Silence, Smears, and Spin

Silence, Smears, and Spin

Why McMahon Must Answer Under Oath

Jim McMahon wants you to believe he’s a truth-teller on grooming gangs. I lived the other side of his story. While he led Oldham Council, institutions minimised and buried what was happening to hundreds of little White girls in this town. When we finally forced the truth into daylight, Andy Burnham's political machine swapped denial for a managed “assurance” exercise and a glossy police operation that still can’t point to courtroom results.

I’m going to set out the record. Dates, decisions, and what they refuse to say out loud.


1) 2011–2015: What Happened on McMahon’s Watch

McMahon became Leader of Oldham Council in May 2011 and stayed in post until January 2016. Those years sit squarely inside the period later acknowledged in official paperwork as containing serious safeguarding failings across agencies. That matters, because it tells you the system was failing while he was in charge. However loudly the press releases praised “strong leadership”, during McMahon's watch, hundreds of little White girls were being dragged off the streets of our town and were being gang raped by Pakistani men. McMahon knew. His council knew. They actively hid what was happening from parents. Parents, who if they knew, could have protected their children,

The choice to hide the pattern

Oldham’s Messenger programme, the borough’s response to child sexual exploitation, was presented as best practice. But it deliberately avoided naming ethnicity in public-facing strategy and communications. The intention was clear. Do not name the pattern of groups of predominantly Pakistani heritage men preying on White working-class girls.

------------------------

Challenges>
(1) Answer these from the piece on Oldham Council, one line each:
(a) In what month and year did McMahon become Leader of Oldham Council?
(b) When did he leave that post?
(c) What was the name of Oldham's program responding to child sexual exploitation?
(2) Translate this sentence from the piece on Oldham Council into Spanish: "McMahon became Leader of Oldham Council in May 2011 and stayed in post until January 2016."
(3) Reproduce the passage of the piece on Oldham Council that falls between "The choice to" and "White working-class girls.", inclusive.

Extracted information>
------------------------

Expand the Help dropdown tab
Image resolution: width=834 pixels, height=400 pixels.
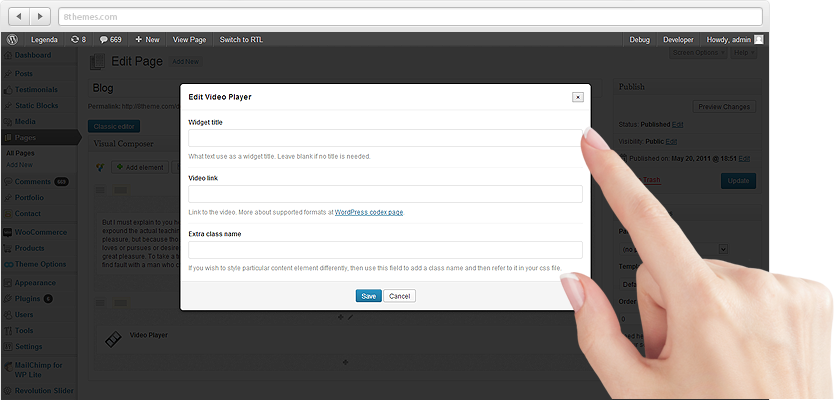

------------------------

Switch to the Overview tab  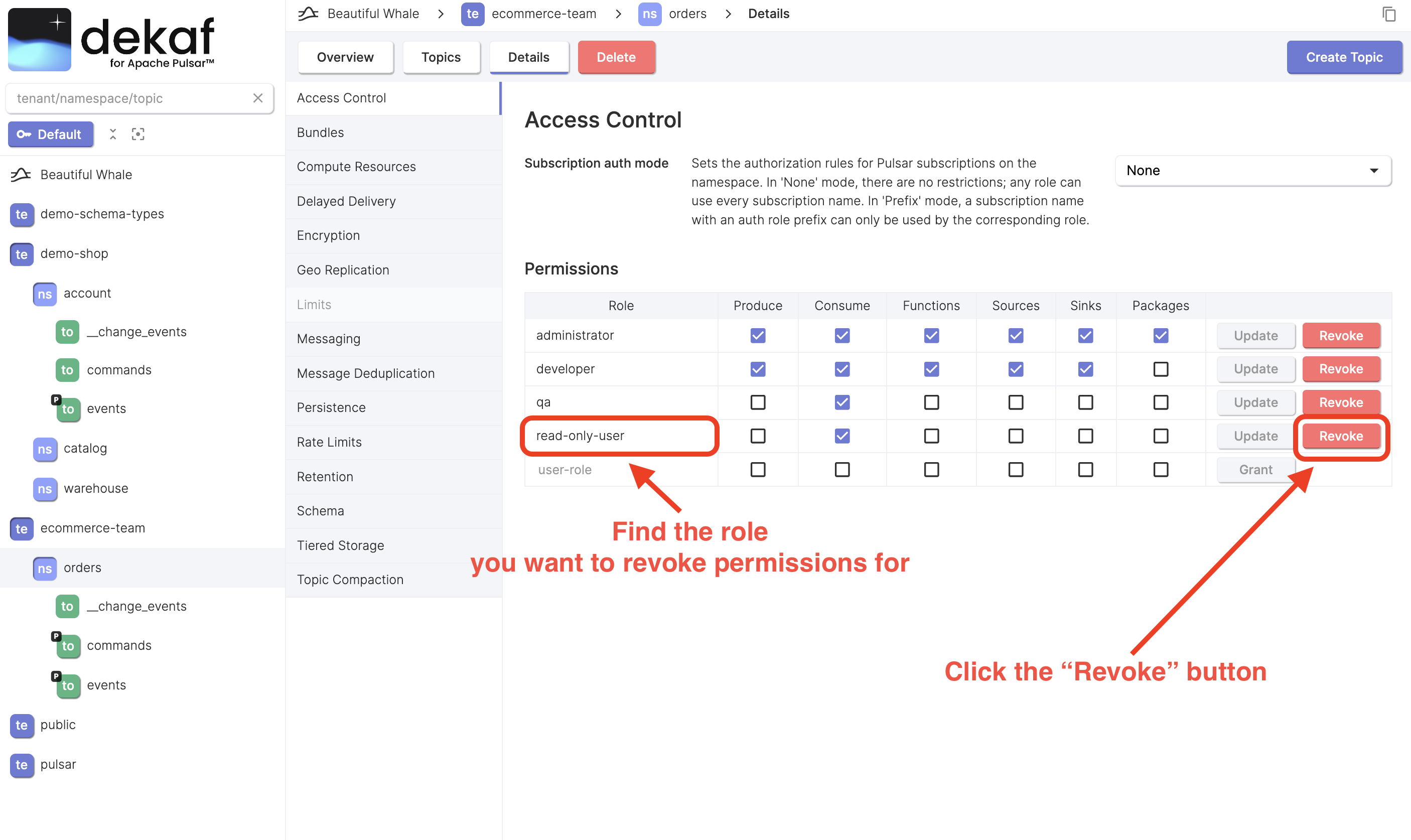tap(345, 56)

------------------------

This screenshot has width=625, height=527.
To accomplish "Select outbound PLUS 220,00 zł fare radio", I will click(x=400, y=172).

------------------------

Answers for the tasks>
(1)
(a) May 2011
(b) January 2016
(c) The Messenger programme

(2) McMahon se convirtió en líder del Ayuntamiento de Oldham en mayo de 2011 y permaneció en el cargo hasta enero de 2016.

(3)
The choice to hide the pattern

Oldham’s Messenger programme, the borough’s response to child sexual exploitation, was presented as best practice. But it deliberately avoided naming ethnicity in public-facing strategy and communications. The intention was clear. Do not name the pattern of groups of predominantly Pakistani heritage men preying on White working-class girls.